The person will of course represent the European Union, and they will of course have to do the work that the presidency of the Council does now: arranging agendas, chasing decisions, knocking heads together.
It is a sliding scale. But too much of the latter and Mr Blair won’t want it.
'Stop Blair' campaign
And there are formidable problems. Some will oppose him because of his enthusiasm for the Iraq war. Indeed there is already a website aimed at stopping him on these grounds.
Some will consider that he represents a country that has opted out of the euro, a common police and justice policy, a common immigration policy and will never be serious about Europe.
The smaller countries think the big countries already have too many people at the top.
Britain has twice wielded the veto over big jobs and some would like to return the compliment. And so on. But perhaps the biggest hurdle is that old Brussels saw “front-runners never win”.
The smart money of some Brussels insiders is now going on Germany’s leader Angela Merkel.
She faces an election next year and could lose. Her party might rather go into elections with a new leader. She is the one figure from a big country that smaller countries perhaps wouldn’t mind.
Brought up in East Germany, she symbolises the reunification of Europe. She may not gush charisma but she is well respected and well known in the wider world.
And I have just heard of one other possible candidate, Barroso himself. There’s just a possibility he might give up being President of the Commission if he thought being President of the Council was the bigger, better job and within his grasp.
So a lot to play for between now and the autumn.
Given that “front-runners never win”, Blair is being canny in keeping his head down as much as possible.
But he also knows that even if the decision isn’t taken until the autumn, nine months is an awfully short time in international politics.
Several of you ask what I have against Luxembourg's long-serving Prime Minister Jean-Claude Juncker. Absolutely nothing, but I probably didn't make myself clear enough.

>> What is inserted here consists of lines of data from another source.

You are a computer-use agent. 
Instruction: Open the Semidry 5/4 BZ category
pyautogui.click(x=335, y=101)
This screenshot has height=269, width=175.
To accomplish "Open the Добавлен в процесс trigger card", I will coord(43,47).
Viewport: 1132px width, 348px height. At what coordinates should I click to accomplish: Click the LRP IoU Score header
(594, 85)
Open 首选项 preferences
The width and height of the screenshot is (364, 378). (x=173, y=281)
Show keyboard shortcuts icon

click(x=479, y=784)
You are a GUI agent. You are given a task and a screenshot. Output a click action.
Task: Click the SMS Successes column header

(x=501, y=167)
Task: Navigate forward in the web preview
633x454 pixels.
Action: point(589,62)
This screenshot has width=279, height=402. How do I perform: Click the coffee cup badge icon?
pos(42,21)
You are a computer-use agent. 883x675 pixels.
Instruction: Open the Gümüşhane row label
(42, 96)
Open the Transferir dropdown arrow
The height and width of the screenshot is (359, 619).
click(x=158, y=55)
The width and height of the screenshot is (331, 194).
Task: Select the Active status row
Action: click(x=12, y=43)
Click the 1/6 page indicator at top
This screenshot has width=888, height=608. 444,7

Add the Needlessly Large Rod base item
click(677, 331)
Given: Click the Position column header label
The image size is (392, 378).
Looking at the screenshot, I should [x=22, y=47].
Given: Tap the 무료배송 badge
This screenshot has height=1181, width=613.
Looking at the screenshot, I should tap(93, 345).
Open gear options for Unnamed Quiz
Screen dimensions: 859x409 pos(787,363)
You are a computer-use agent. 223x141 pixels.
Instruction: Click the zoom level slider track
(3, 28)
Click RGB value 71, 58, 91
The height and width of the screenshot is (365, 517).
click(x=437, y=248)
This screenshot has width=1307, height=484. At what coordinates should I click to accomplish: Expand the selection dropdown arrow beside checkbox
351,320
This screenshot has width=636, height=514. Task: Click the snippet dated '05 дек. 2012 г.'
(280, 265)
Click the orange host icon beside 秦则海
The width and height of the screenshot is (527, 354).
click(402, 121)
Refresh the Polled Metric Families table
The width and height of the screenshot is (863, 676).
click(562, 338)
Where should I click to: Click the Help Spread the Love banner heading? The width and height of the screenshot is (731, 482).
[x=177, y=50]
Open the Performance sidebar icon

I meant that if the job is intended to be a high profile, high impact actor on the world stage then he's probably not the best candidate.
He's a fixer, negotiator, and knows the work of the Council like the back of his hand. If the job tipped more towards organising the work of the meetings of the nation states rather than representing the EU then he would be an obvious choice, and for many who favour more intergration he is the obvious choice.
I can't agree with any of those of you who say what the job will or will not be. This certainly hasn't been decided yet: the Lisbon treaty is pretty vague stating only that the president will "drive" the work of the Council, "encourage cohesion and consensus" and represent the EU in the area of foreign affairs.
Diplomats are quite explicit: they won't do any of the detail until after the Irish referendum, and possibly not until every country has ratified. They haven't even talked about this in any official meeting. And discussion about what size of staff, and indeed residency, the new president might need amount to little more than corridor gossip.
And yes Bertie could yet be the one to come through the middle.